▶ BRANO DI PARTENZA
↓↓↓

Con lui altri tre volontari
Destinazione Senegal. Obiettivo: consegnare un’ambulanza all’ospedale della città di Saint Louis e un minibus per il trasporto di bambini alla scuola delle suore di Cluny. L’ultima missione umanitaria di Pierluigi Bertola, medico cardiologo canellese e presidente del Cis (Cooperazione internazionale sanitaria), approda ancora una volta nei paesi più poveri dell’Africa. Superando, anche, le barriere create dalle guerre, conflitti tra tribù, leggi e restrizioni doganali in nome della solidarietà.
Il racconto di Pierluigi Bertola, appena rientrato dal viaggio, come sempre è un caleidoscopio di emozioni. «Siamo partiti da Genova imbarcando un’ambulanza donataci dalla Asava di Alba e un minibus che ci è stato regalato dall’autonoleggio Giovanni Cordero di Priocca – attacca il cardiologo -. Oltre al sottoscritto c’erano mio cognato Vittorio Baudino, mio fratello Gian Carlo e David Francescatti, un amico ingegnere che lavora da anni in Germania. Dopo due giorni di navigazione sbarchiamo a Tangeri, in Marocco». E qui inizia un calvario che accompagnerà il quartetto per i quindici giorni di permanenza nel continente. La dogana marocchina ci mette lo zampino: la spedizione rimane bloccata tre giorni, è sabato e gli uffici riaprono solo il lunedì. Il lunedì altra attesa, sino alle 17 quando un solerte funzionario li avverte che occorre pagare 9 mila euro per lo sdoganamento.

↑↑↑

▶ DATI FORNITI
↓↓↓

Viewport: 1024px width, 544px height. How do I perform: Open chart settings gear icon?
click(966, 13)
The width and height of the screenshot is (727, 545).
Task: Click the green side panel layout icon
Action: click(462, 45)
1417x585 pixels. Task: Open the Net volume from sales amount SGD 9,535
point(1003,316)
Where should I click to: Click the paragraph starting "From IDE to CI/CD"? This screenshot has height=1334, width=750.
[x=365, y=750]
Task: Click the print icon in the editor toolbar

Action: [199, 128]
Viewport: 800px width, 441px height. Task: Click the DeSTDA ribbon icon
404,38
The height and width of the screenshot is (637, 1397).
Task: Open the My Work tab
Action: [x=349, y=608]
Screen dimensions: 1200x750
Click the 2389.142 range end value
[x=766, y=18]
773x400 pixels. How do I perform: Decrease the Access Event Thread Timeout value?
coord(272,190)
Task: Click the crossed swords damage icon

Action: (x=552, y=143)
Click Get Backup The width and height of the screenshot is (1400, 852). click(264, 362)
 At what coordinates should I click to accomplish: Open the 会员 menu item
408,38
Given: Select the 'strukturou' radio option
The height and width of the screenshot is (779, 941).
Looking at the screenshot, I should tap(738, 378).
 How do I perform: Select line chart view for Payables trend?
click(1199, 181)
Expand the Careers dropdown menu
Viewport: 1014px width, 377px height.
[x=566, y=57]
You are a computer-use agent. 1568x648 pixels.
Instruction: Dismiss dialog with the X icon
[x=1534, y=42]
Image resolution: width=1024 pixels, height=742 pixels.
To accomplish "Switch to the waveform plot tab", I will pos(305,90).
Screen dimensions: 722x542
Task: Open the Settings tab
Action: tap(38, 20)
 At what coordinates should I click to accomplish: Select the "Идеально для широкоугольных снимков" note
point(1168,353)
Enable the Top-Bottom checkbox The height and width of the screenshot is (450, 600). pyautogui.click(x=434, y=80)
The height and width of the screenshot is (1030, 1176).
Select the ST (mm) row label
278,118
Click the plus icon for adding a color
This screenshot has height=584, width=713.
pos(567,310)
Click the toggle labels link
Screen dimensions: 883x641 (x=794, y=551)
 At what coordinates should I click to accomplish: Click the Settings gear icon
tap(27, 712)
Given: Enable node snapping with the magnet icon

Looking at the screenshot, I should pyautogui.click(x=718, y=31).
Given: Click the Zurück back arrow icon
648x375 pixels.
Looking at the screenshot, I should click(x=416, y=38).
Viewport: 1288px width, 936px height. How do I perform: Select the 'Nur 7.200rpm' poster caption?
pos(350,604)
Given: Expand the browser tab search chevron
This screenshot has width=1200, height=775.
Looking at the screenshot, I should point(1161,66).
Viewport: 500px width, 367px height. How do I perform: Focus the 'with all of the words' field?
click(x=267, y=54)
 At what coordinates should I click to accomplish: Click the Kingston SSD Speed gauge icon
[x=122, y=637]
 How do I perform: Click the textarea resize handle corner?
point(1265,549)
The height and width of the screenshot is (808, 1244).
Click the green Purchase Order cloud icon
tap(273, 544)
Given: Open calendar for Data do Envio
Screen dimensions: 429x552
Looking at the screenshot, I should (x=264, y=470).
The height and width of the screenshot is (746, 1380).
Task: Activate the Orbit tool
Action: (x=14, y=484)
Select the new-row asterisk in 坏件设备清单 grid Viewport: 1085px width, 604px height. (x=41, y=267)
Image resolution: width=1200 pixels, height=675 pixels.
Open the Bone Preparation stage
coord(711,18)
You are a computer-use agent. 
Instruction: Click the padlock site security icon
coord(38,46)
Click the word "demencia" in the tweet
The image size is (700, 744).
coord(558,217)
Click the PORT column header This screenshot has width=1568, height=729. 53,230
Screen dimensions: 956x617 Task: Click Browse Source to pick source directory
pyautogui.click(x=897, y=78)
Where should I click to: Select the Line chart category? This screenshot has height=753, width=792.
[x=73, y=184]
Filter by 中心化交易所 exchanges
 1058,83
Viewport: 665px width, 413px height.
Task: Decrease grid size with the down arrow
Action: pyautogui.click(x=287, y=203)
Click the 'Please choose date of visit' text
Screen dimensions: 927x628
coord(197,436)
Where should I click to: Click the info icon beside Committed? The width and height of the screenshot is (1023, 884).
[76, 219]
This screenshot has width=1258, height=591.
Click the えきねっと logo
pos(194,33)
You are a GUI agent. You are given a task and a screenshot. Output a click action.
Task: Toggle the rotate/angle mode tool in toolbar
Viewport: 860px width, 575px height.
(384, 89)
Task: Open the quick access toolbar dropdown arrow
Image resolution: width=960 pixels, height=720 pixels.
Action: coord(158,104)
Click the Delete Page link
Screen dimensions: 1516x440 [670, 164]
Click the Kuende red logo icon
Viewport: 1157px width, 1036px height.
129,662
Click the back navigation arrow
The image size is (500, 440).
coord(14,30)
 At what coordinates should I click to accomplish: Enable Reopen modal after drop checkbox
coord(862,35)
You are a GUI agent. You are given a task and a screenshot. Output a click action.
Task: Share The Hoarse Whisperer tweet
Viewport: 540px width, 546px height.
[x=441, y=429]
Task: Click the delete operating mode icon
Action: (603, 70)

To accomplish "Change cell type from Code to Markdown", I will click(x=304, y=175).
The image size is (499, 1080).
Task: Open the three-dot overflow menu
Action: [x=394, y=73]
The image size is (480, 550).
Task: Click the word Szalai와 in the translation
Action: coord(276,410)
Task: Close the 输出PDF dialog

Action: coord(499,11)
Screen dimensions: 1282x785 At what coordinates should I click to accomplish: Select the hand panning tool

↑↑↑

▶ ESERCIZI DA SVOLGERE
a) Secondo il brano, chi ha donato l'ambulanza imbarcata a Genova?
b) Trascrivi dal brano il testo compreso tra "Il racconto di" e "per lo sdoganamento.", estremi inclusi.
c) Riscrivi per favore in forma di elenco il paragrafo del brano che inizia con "Il racconto di Pierluigi Bertola", mantenendo i fatti principali.

▶ ELENCO SOLUZIONI
a) La Asava di Alba.

b)
Il racconto di Pierluigi Bertola, appena rientrato dal viaggio, come sempre è un caleidoscopio di emozioni. «Siamo partiti da Genova imbarcando un’ambulanza donataci dalla Asava di Alba e un minibus che ci è stato regalato dall’autonoleggio Giovanni Cordero di Priocca – attacca il cardiologo -. Oltre al sottoscritto c’erano mio cognato Vittorio Baudino, mio fratello Gian Carlo e David Francescatti, un amico ingegnere che lavora da anni in Germania. Dopo due giorni di navigazione sbarchiamo a Tangeri, in Marocco». E qui inizia un calvario che accompagnerà il quartetto per i quindici giorni di permanenza nel continente. La dogana marocchina ci mette lo zampino: la spedizione rimane bloccata tre giorni, è sabato e gli uffici riaprono solo il lunedì. Il lunedì altra attesa, sino alle 17 quando un solerte funzionario li avverte che occorre pagare 9 mila euro per lo sdoganamento.

c)
- Partenza da Genova con un'ambulanza donata dalla Asava di Alba e un minibus regalato dall'autonoleggio Giovanni Cordero di Priocca.
- Partecipanti: Pierluigi Bertola, il cognato Vittorio Baudino, il fratello Gian Carlo e David Francescatti, ingegnere che lavora da anni in Germania.
- Sbarco a Tangeri, in Marocco, dopo due giorni di navigazione.
- Difficoltà per tutti i quindici giorni di permanenza nel continente.
- Blocco alla dogana marocchina per tre giorni, perché era sabato e gli uffici riaprivano il lunedì.
- Il lunedì, attesa fino alle 17, quando un funzionario ha comunicato che per lo sdoganamento occorreva pagare 9 mila euro.